Oracle AI Data Platform, a unified and scalable AI-powered data analytics solution, is designed to accelerate data-driven decision making across organizations. This platform offers integrated data ingestion, transformation, governance, machine learning and AI capabilities on Oracle Cloud Infrastructure.

OCI GoldenGate now supports integration into Oracle AI Data Platform. This powerful combination provides real-time data integration, continuously synchronising data into the Oracle AI Data Platform, which enables up-to-date data for AI and analytics.

OCI GoldenGate and Oracle AI Data Platform Integration

In this blog post, we will dive deeper into the implementation aspects of this integration and show how to configure OCI GoldenGate’s Big Data deployment for data replication to Oracle AI Data Platform.

Reference Architecture

The following diagram illustrates this reference architecture for OCI GoldenGate integration with Oracle AI Data Platform.

The architecture defines a full data pipeline in which the data changes in a Source Database are extracted (1) from an Oracle GoldenGate deployment that distributes (2) the changes to an Oracle GoldenGate for Big Data deployment that collects this data and using a native connector to Oracle AI Data Platform, loads it into an internal Catalog (4) using a staging area (3) in OCI Object Storage.

Prerequisites

The following prerequisites are required:

  • An instance of Oracle AI Data Platform with a Workspace and an AIDP Spark Cluster
  • A Big Data deployment 26ai in OCI GoldenGate
  • An OCI GoldenGate deployment for the extract process (Oracle, Non-Oracle or Big Data) that is capturing data from the source system and sends trails to the Big Data deployment.

In the following subsection, we cover the configuration to let the Big Data deployment 26ai in OCI GoldenGate to mirror the source tables into Oracle AIDP.

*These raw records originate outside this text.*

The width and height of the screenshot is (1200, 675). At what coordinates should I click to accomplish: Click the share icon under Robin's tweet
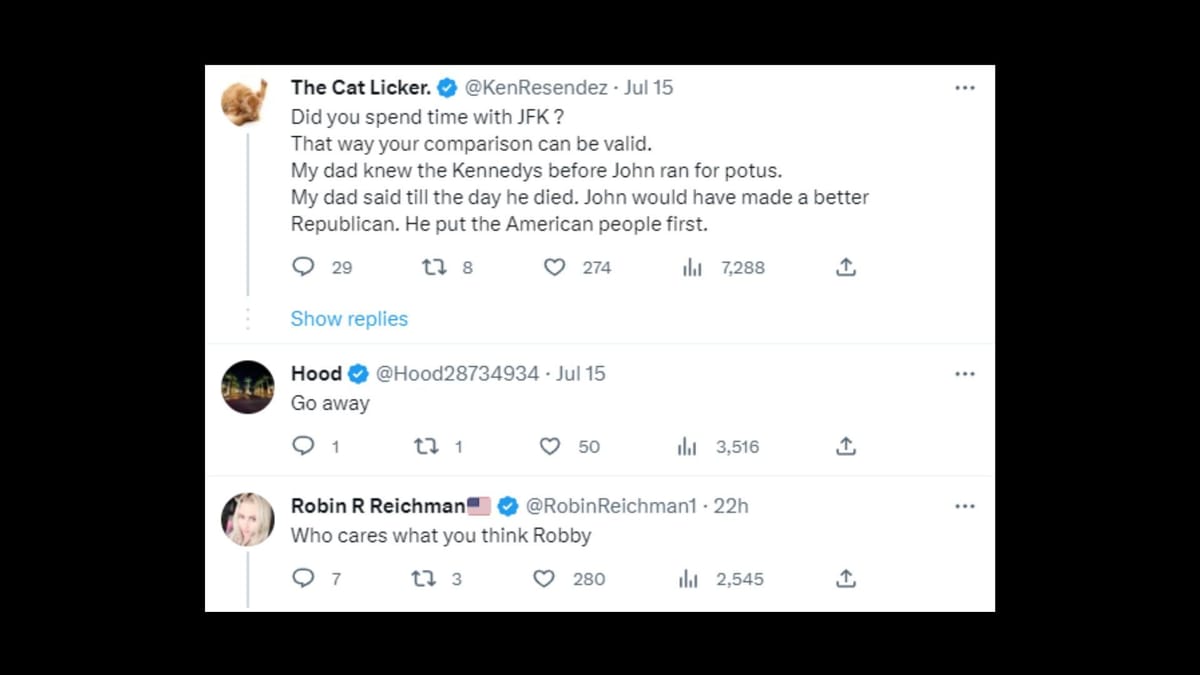(845, 578)
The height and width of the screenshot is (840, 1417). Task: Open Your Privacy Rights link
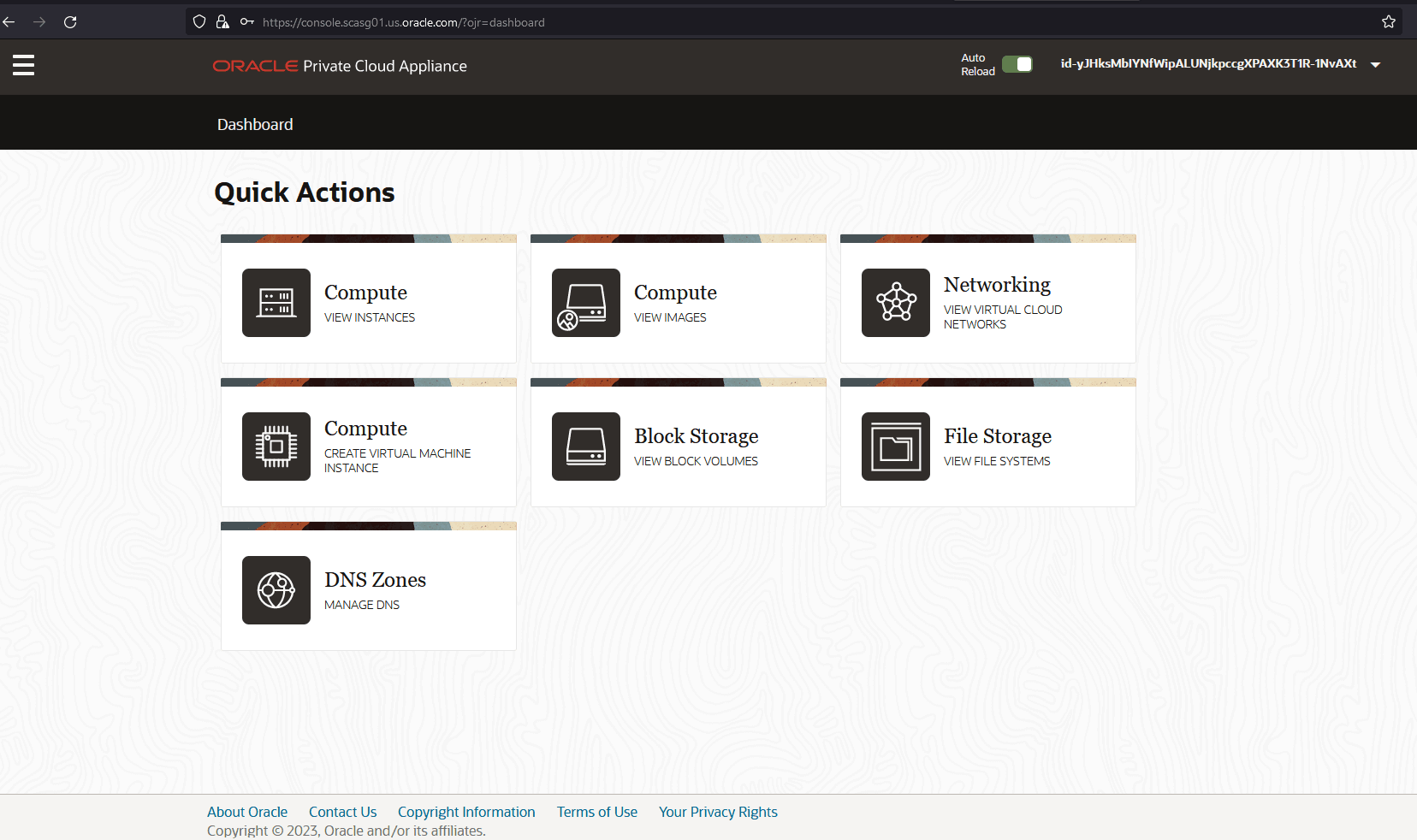click(718, 812)
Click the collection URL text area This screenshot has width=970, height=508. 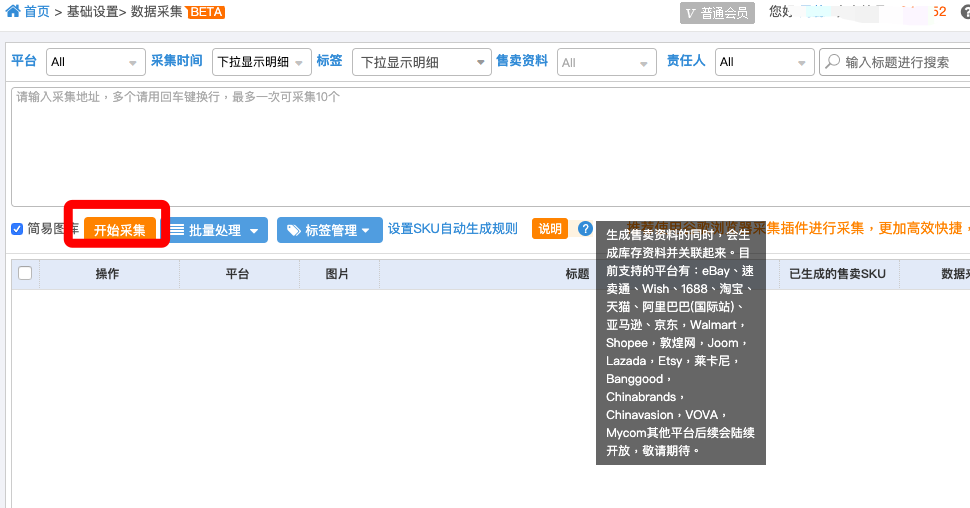pos(491,147)
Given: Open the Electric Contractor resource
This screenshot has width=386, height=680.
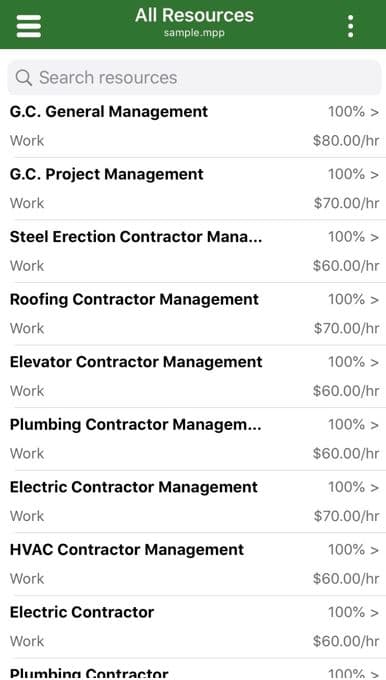Looking at the screenshot, I should point(193,627).
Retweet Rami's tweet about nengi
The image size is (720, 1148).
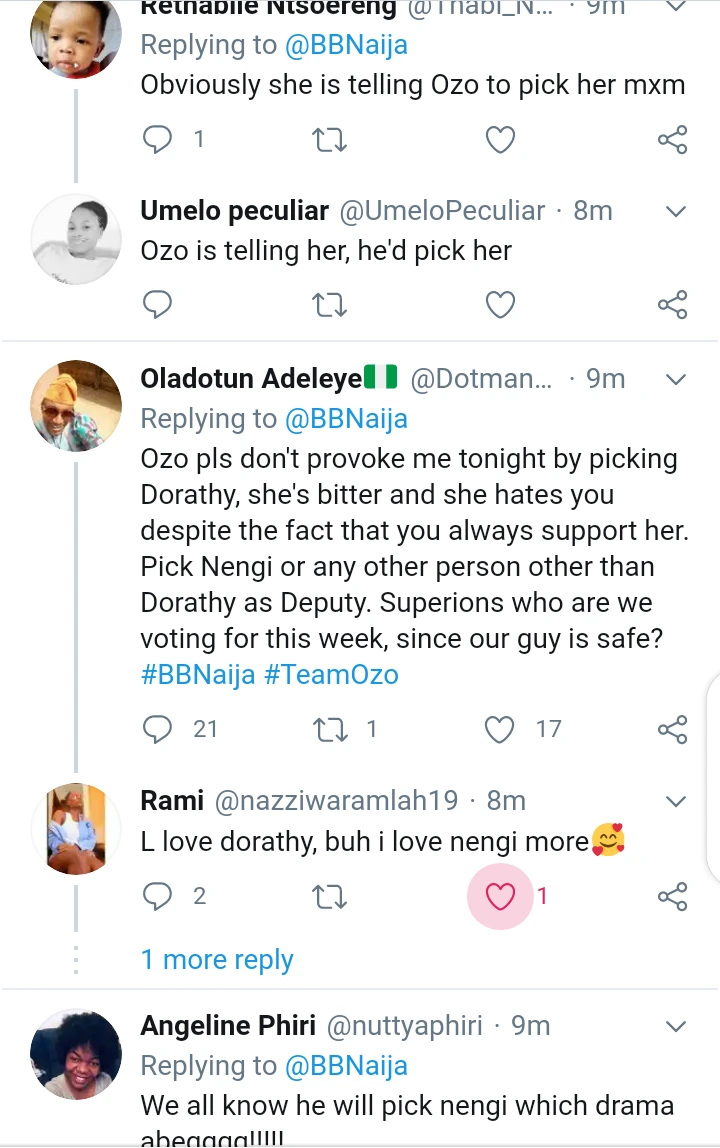click(329, 897)
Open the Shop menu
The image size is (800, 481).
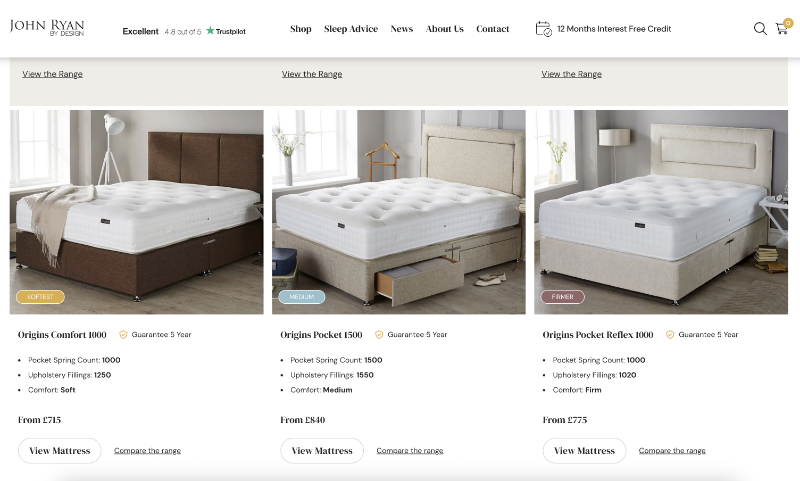tap(301, 29)
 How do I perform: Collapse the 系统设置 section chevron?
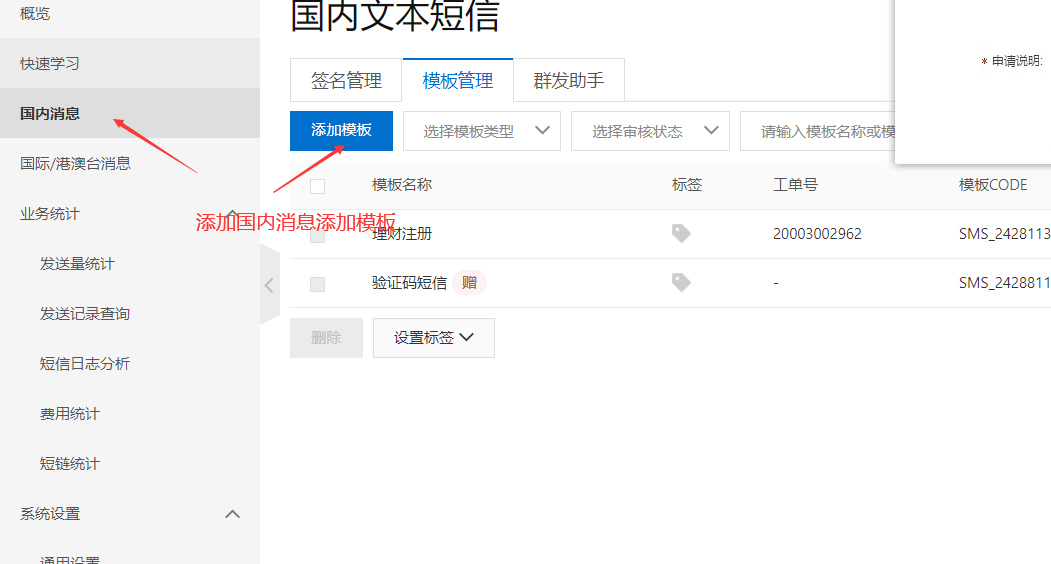pyautogui.click(x=232, y=514)
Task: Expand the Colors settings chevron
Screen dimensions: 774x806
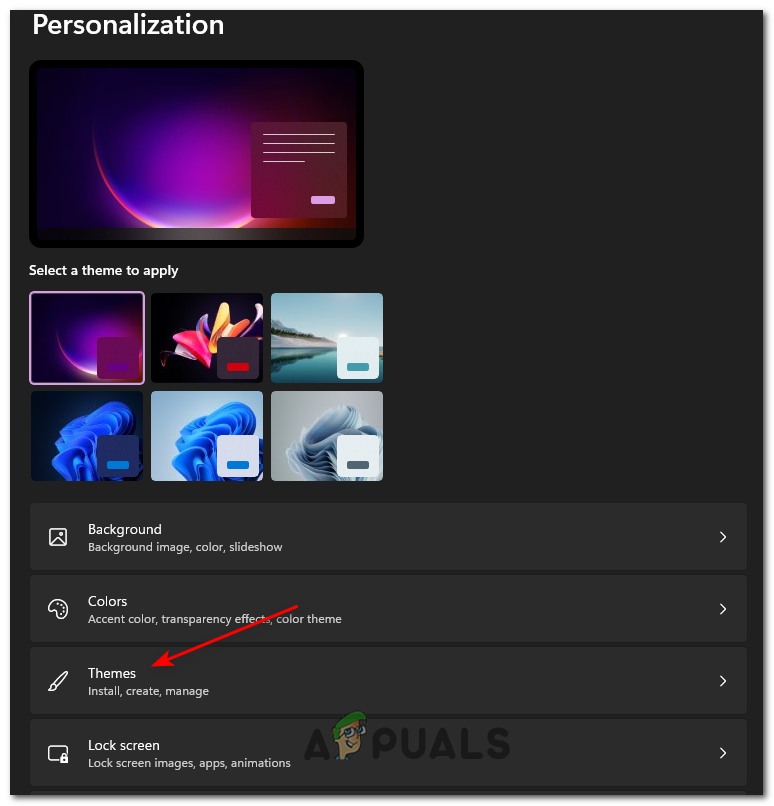Action: pyautogui.click(x=723, y=609)
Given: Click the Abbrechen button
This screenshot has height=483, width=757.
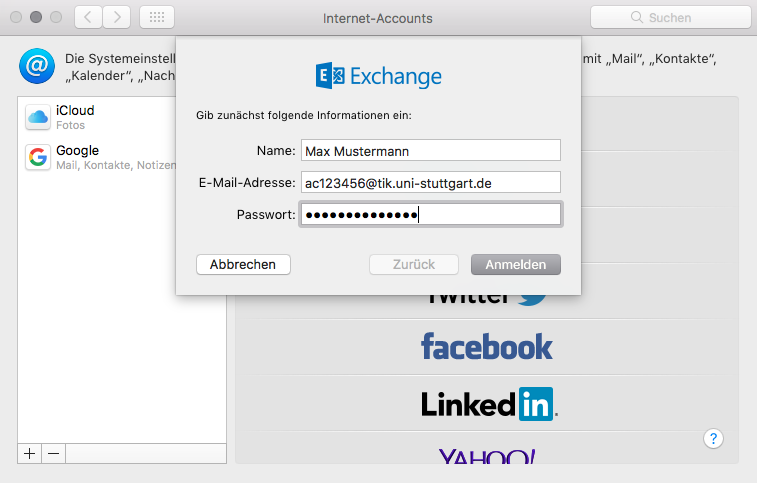Looking at the screenshot, I should (x=243, y=265).
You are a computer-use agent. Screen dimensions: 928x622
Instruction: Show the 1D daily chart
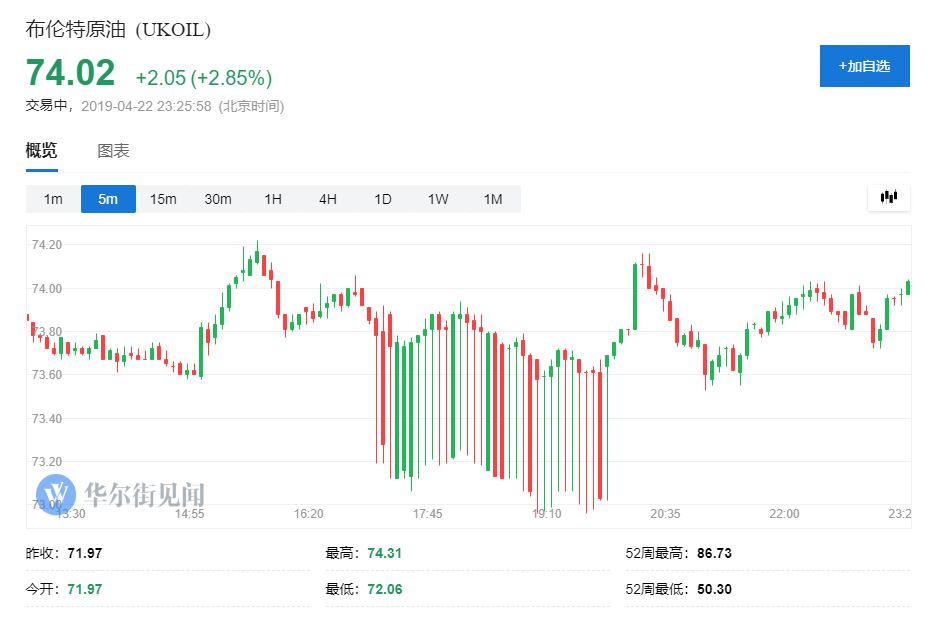(383, 199)
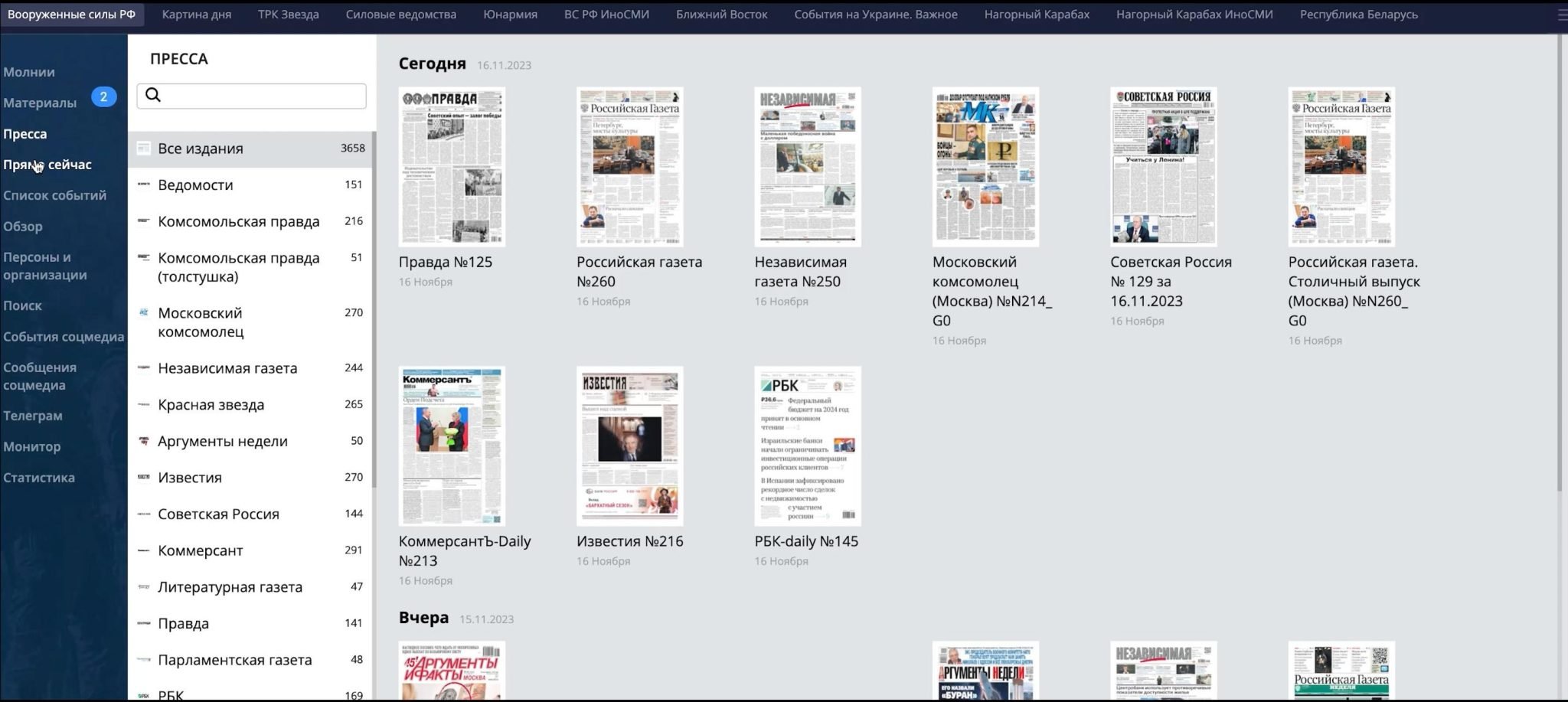Click the publications list scrollbar

click(x=374, y=306)
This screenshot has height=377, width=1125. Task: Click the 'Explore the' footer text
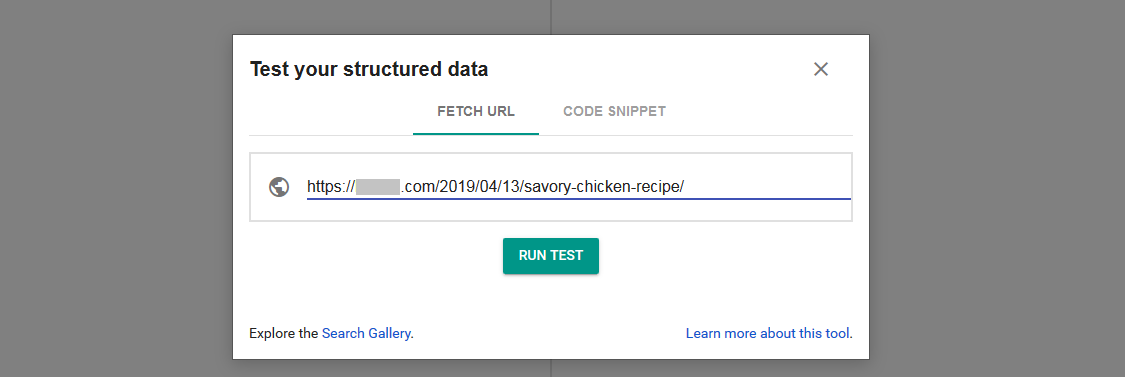(x=283, y=333)
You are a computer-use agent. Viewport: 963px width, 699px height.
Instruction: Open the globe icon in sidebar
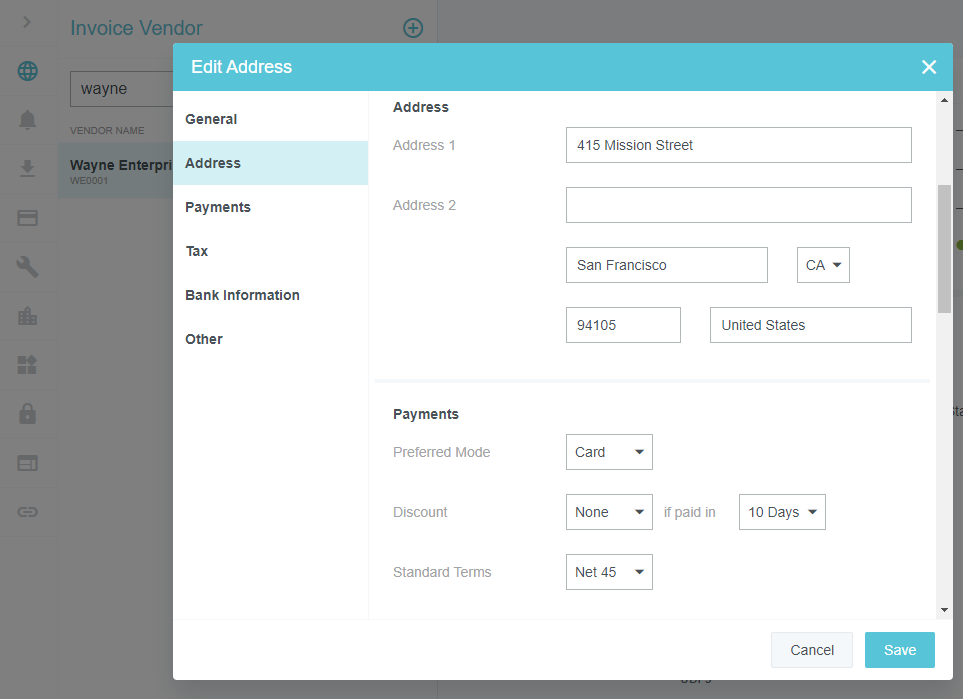pyautogui.click(x=28, y=71)
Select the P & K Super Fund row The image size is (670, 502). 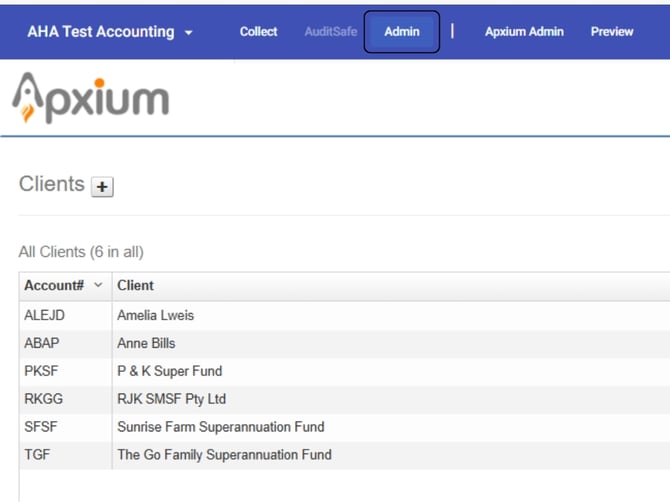[170, 372]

Create and test OCI GoldenGate connection for Oracle AI Data Platform and OCI Object Storage

Replication to Oracle AI Data Platform requires two connections as it uses a stage and a merge location in the dataflow:

  1. the change data from the Oracle GoldenGate for Big Data trails is staged in micro-batches into a temporary staging location in OCI Object Storage. By default, data is flushed to the staging area every 3 minutes. This interval is controlled by the a property called: gg.handler.filewriter.fileRollInterval and can be adjusted to meet specific latency or throughput requirements. Could be mentioned values in range of [ms], [s], [m] or [h].
  2. the staged records are then merged into the Oracle AI Data Platform target catalog’s tables using a merge SQL statement.

To create an OCI GoldenGate connection for the stage Object Storage:

  1. Use the Oracle Cloud Console breadcrumb to navigate back to the Deployments page.

  2. Click Connections, and then click Create Connection.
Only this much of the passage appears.